Haitian charge: Not the best time for repatriation
As Haiti continues to experience violent protests, Haitian Charge d’Affaires Dorval Darlier said yesterday the government should consider halting the repatriation of migrants “because of the political situation.”
The streets of Haiti have been plagued with massive protests demanding the resignation of Haitian President Jovenel Moise as his administration faces corruption allegations.
“That’s the reason I think this is not the best time right now,” Darlier told The Nassau Guardian.
“What I’m going to do is I’m going to sit with the government to see the best they can assist Haiti in that way…If you are illegal, I cannot tell the Bahamian immigration department [not to] do their job.” Darlier noted that he could not force the government to stop its repatriations.
“I’m not going to tell them what to do,” he said.
“No, this is not my country. I am not going to force them. I’m not going to tell them what to do. It’s up to the government.”
In the immediate aftermath of Hurricane Dorian, the government had announced that the repatriation of storm victims who are undocumented migrants was on hold.
However, last week, Minister of Immigration Elsworth Johnson said the government intends to enforce the immigration laws. He said if there are undocumented migrants in shelters, they, too, would be repatriated.
The government has faced backlash for this.
On Thursday, several U.S.-based non-profit organizations called for the Bahamian government to place a moratorium on the deportation of Haitians affected by Dorian – the strongest storm to hit The Bahamas.
Yesterday, the Miami Herald’s editorial board released an article where it called on the Bahamian government to “not deport Haitians to a dysfunctional country.”
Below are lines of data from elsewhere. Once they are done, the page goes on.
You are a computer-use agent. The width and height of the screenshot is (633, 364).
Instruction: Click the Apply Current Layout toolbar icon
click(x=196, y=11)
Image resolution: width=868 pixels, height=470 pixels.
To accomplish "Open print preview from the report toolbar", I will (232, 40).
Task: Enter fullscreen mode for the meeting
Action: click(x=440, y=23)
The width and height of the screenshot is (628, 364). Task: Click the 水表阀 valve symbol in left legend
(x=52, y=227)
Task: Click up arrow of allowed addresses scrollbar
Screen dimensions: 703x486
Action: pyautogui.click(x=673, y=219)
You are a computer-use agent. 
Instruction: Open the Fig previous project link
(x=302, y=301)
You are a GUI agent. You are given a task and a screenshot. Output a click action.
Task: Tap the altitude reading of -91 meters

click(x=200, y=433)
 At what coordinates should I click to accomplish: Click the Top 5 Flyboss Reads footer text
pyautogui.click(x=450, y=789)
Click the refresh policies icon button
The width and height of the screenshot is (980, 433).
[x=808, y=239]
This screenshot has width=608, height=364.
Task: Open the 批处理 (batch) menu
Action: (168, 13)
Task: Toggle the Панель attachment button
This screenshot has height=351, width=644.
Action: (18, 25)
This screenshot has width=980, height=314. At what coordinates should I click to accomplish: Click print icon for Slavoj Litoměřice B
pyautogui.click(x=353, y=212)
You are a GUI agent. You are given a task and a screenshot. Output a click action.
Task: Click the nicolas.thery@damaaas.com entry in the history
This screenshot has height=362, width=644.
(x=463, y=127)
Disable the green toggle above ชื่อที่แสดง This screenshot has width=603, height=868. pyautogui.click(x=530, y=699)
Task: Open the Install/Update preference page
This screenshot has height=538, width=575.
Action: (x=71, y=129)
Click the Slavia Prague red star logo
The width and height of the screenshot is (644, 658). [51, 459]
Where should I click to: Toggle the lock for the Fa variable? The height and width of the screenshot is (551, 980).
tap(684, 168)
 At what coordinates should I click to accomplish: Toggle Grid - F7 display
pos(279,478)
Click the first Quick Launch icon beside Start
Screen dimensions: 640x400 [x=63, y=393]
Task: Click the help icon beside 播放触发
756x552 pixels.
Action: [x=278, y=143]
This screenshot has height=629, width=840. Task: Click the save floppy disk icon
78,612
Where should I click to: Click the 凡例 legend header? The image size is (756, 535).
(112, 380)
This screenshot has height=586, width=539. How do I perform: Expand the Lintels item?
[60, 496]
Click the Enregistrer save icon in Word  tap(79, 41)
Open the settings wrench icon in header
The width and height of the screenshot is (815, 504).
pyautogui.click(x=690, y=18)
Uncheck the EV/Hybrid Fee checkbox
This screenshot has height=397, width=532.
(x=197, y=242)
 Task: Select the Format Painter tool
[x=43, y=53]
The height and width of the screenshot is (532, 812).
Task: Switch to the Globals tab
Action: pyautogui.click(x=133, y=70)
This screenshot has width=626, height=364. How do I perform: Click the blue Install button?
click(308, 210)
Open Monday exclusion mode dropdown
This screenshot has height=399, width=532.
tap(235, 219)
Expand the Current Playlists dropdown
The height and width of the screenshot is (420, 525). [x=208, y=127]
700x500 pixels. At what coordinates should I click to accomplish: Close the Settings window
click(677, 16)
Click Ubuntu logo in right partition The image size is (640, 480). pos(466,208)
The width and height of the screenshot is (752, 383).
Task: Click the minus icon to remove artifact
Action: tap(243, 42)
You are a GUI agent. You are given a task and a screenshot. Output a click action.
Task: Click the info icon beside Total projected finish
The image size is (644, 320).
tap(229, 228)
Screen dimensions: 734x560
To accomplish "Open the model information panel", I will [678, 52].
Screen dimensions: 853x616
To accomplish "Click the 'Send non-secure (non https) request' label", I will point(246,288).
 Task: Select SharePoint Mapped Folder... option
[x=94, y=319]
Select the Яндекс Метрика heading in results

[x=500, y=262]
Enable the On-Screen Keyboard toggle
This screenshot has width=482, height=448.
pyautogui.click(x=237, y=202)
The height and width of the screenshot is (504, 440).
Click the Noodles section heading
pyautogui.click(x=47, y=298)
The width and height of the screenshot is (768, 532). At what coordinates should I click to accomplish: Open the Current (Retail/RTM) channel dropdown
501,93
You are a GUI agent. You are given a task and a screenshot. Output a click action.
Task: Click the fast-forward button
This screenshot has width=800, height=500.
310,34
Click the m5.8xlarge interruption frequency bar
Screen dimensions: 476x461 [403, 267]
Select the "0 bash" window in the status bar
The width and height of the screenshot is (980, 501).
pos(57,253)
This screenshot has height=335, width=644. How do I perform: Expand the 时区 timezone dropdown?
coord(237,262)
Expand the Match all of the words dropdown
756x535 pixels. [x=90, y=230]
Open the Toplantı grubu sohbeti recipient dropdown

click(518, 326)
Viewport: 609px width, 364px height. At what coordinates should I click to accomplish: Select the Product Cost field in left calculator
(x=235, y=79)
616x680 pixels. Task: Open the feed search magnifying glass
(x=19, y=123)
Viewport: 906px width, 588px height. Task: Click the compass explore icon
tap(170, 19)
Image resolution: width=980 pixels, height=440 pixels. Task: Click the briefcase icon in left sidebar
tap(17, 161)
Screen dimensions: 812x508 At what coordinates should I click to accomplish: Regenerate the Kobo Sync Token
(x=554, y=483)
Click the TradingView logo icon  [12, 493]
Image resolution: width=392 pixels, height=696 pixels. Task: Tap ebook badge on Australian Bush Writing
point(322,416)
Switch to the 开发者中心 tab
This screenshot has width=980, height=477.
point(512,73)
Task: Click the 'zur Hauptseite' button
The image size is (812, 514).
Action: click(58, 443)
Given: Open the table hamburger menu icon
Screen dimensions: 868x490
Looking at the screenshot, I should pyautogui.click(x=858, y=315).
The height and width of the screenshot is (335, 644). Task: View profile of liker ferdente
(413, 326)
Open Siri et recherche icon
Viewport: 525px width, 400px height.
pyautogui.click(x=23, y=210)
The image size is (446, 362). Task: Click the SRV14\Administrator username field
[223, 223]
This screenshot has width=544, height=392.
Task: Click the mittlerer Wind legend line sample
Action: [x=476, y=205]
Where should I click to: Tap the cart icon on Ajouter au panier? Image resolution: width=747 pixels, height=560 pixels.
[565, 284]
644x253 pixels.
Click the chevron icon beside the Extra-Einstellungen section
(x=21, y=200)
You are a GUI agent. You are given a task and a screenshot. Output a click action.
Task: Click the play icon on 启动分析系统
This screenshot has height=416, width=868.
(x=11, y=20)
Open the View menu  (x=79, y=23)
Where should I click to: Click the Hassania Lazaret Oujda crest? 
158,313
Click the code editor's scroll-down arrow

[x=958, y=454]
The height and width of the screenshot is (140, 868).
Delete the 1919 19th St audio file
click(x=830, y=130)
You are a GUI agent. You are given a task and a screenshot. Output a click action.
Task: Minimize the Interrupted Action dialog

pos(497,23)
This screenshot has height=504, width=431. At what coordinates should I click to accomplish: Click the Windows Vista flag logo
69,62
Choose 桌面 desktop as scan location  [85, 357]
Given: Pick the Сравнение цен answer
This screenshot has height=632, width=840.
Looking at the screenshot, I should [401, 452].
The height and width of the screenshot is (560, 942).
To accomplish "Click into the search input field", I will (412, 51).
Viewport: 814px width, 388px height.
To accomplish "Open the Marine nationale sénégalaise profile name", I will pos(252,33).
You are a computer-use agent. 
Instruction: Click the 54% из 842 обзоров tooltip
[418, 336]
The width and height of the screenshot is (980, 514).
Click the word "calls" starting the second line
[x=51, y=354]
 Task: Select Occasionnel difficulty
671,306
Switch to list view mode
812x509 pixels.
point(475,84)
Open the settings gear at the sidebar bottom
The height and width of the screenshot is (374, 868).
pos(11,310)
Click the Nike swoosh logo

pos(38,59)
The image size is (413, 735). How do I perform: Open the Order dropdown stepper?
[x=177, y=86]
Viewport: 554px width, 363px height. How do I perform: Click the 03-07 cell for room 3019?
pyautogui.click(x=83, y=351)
“…This is the worst time for the country to resume its iron-clad immigration policy of deporting Haitians who have been living in the Bahamas illegally,” it wrote.
The editorial board added, “Deportations, no doubt, will resume. However, it is particularly cruel to do so at this time. This is the same argument that the editorial board has made in recommending that the United States continue to extend Temporary Protected Status to Haitians who fled here after the 2010 earthquake.”
It called on Prime Minister Dr. Hubert Minnis to “show the same compassion he did immediately after the storm and not be swayed by politics.”